Accepting responsibility for our mistakes is something that never comes easy for individuals. So it is no surprise that often it is even harder for large organizations or corporations to also own up to their mistakes and react in a responsible manner.
Two different tragedies prompting strong corporate reaction have gone a long way in restoring my faith in the hearts of at least some of our gas companies. Last month I wrote about the personal tragedy of Nick Stavropoulos that led him to PG&E following the disastrous and deadly San Bruno explosion in 2010. There, as vice president of gas operations, he has taken on the daunting task of not only restoring PG&E’s system top-notch status, but also in attempting to restore faith and trust in the company through a thorough revamping of all safety protocols. As Stavropoulos stated, PG&E has “made it our mission to become the safest gas company in America.”
In late February, another devastating incident occurred when a gas explosion killed one person and left a swath of wide-spread damage to a residential neighborhood of Royal Oak, MI. It was quickly determined that the drill head of an HDD rig brushed a 5/8-inch gas line. Escaping gas eventually led to a build-up of fumes and explosion.
Consumers Energy, the area’s gas provider, immediately sent out a press release expressing sympathy to the family of the victim and other people impacted by the accident. Further, Consumers Energy stated they were fully cooperating with the Michigan Public Service Commission and other regulatory agencies to determine the cause of the incident.
Many HDD-related businesses that work for Consumers were concerned when the company soon after announced it had suspended directional drilling operations throughout the state until details of their investigation could be completed.
But Consumers acted quickly, decisively and with transparency. Within a week of the suspension of drilling activities, Consumers Energy publicly accepted responsibility for the accident. The mistake was their own – not a contractor or other hired partner. The drilling unit that struck the gas line was owned and operated by Consumers Energy.
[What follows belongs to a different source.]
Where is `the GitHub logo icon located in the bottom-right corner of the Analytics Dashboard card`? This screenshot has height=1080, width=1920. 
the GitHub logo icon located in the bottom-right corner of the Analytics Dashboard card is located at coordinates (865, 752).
“We have taken appropriate disciplinary action, including terminations for failure to follow established policies and procedures. We take our responsibility to protect our communities, customers and employees very seriously and are committed to a zero tolerance policy when it comes to their safety. With this commitment in mind, we continue to be vigilant and proactive in taking steps to reassure the public,” Consumers announced.
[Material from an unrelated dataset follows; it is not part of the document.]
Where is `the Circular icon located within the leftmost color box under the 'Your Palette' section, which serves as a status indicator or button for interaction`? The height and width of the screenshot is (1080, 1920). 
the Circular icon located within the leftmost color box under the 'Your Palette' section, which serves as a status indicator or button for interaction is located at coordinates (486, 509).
After completing its detailed review and validation of standard operating procedures with employees and contractors working on Consumers Energy’s system, directional drilling operations resumed the following week.
When Senior Editor Jeff Griffin contacted the company regarding the incident, there was no public relations shuffle and spin. Instead, the company immediately put Griffin in contact with
Garrick Rochow, Consumers Energy vice president of energy delivery. The company wasn’t interested in pointing the finger or avoiding blame. Rather, they committed to learning from their mistake and taking substantial steps to improve their safety record – all in a public forum. They were more than willing – even anxious – to have an open and frank conversation with Griffin.
To say this reaction was unusual is an understatement – and a welcome reprieve from typical “spin” responses. Kudos to Consumers Energy for the courage and commitment to take the responsible path.
When Duke’s Root Control completed a project this spring that sent the company past 200 million miles of sewer pipe chemical treatment, there wasn’t a huge party or celebration. Indeed, most of the company personnel weren’t even aware that such a threshold had been passed.
Though obviously proud of such a major accomplishment, company officials decided to keep the event low-key. Duke’s President Mike Hogan said it is important to put the milestone in perspective with the company’s total body of work.
“We believe that the first foot of pipe we treated more than 35 years ago and every foot treated since then is equally important with foot number 200 million. We know we could never have achieved this record if it were not for years of successful treatments performed by employees, past and present, and the loyal customers we serve.”
A humble reaction, but an amazing milestone in any field. Congratulations to Duke’s and may you pass 300 million miles of chemical root treatment in the not-too-distant future.